Two is the mixed line. Indian bills are rarely one language. The vendor name is in Devanagari, the GSTIN is in Latin characters, the amount is in Indian digits or Arabic ones depending on who printed it, and "Rs." sits next to "₹". A tool has to switch scripts inside a single line without losing the thread. Plenty don't.

Those two are universal. Now the language-specific part.

Hindi and Marathi (Devanagari)

Same script, so they share most quirks. The hard parts are the conjunct characters (two consonants stacked into one glyph) and the matras that hang above and below the main line. When a thermal print fades, the matra is the first thing to go, and "की" can collapse toward "क". On printed GST invoices this is fine in our testing. On handwritten kirana chits it's where you slow down and check.

Marathi adds its own wrinkle: the same Devanagari script, but vocabulary and abbreviations a Hindi-tuned model may not expect on the description line. The numbers and GSTIN read the same, so for accounting it rarely bites. We cover the full Hindi workflow, photo to Excel, in the Hindi invoice guide.

Gujarati, Kannada, Telugu

Grouping these not because they're alike (they're three different scripts) but because the accounting reality is the same: the vendor header and any descriptive text are in the regional script, while the numbers you actually book are in digits and the GSTIN is in Latin characters. So your accuracy on the fields that matter for a return tends to be high even when the header reading is imperfect. The header is nice to have. The taxable value and tax split are the job.

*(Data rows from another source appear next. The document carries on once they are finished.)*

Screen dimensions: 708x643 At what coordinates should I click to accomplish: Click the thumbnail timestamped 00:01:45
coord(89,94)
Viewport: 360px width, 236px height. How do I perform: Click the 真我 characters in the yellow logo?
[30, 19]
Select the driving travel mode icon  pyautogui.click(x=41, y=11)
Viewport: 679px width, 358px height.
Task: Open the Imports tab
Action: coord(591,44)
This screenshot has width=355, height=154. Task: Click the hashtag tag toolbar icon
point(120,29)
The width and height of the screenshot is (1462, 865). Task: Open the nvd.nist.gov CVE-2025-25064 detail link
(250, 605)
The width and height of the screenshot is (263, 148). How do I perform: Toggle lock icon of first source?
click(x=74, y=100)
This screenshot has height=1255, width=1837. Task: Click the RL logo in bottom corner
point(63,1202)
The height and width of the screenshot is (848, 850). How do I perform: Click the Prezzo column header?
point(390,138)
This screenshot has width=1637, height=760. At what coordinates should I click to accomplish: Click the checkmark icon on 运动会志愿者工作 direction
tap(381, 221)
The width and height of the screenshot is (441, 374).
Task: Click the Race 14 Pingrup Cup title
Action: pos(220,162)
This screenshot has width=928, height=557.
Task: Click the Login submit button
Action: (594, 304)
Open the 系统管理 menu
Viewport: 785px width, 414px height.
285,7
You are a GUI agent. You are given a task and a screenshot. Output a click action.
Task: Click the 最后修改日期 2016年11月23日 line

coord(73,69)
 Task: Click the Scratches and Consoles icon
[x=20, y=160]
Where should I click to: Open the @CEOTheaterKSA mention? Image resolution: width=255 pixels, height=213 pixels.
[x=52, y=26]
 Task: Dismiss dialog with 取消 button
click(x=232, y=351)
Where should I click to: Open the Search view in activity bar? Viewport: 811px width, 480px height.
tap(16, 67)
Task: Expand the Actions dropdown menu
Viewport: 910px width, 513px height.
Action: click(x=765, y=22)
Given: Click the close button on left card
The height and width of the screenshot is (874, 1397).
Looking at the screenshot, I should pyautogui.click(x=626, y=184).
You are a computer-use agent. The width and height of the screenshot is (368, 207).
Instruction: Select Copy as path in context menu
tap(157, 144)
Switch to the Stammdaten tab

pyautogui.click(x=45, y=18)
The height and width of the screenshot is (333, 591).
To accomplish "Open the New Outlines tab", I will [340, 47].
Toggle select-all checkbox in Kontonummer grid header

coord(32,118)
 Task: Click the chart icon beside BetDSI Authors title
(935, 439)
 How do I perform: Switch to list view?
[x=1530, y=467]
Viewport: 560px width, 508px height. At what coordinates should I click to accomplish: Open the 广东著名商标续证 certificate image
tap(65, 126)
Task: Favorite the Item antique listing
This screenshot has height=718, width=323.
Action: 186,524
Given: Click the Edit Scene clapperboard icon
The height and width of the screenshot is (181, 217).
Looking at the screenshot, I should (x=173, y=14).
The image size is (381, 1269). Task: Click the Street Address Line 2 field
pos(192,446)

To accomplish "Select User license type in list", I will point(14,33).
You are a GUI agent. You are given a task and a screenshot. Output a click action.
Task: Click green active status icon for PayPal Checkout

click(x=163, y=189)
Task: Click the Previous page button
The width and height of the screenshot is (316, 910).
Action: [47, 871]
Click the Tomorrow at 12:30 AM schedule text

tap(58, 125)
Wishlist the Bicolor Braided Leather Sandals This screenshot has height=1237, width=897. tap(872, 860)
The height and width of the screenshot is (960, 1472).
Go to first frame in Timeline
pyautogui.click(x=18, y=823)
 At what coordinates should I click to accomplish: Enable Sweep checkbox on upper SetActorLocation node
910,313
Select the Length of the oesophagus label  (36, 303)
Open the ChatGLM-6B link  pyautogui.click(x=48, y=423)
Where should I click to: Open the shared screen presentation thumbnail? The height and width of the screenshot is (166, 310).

The fields you check, regardless of language

Here's the part I'd argue with anyone who sells "fully automated." The script changes; the verification doesn't. On every bill, in every language, look at three things before you trust the row:

The GSTIN. Fifteen characters, structured (two-digit state code, ten-character PAN, then three more). A single wrong character is a rejected entry against GSTR-2B. This is the field most worth a two-second glance.
The taxable value. OCR is confident and wrong in exactly the same way a tired human is: it turns a 3 into an 8, a 1 into a 7. You catch it because the GST won't tie out, but better to catch it here.
The CGST/SGST split (or IGST). If the split looks off against the rate, the rate or the value was misread upstream.

Vendor name and date almost never need checking. The numbers do. The machine reads the bulk you'd hate to type; you spend your attention on the few fields that cost money when they're wrong.

What this actually buys you

Not zero typing. Anyone promising that hasn't done a real reconciliation. What it buys is this: the plastic bag of bills from four states stops being four separate manual jobs. The layout problem and the mixed-script problem get solved once, the per-language quirks mostly hit the header text and not the numbers, and your time collapses onto the handful of fields worth a human eye.

If you're starting with one language, start with whichever state you have the most bills from, get the photo discipline right (flat, filled frame, no shadow), and check the three numbers. The rest scales from there.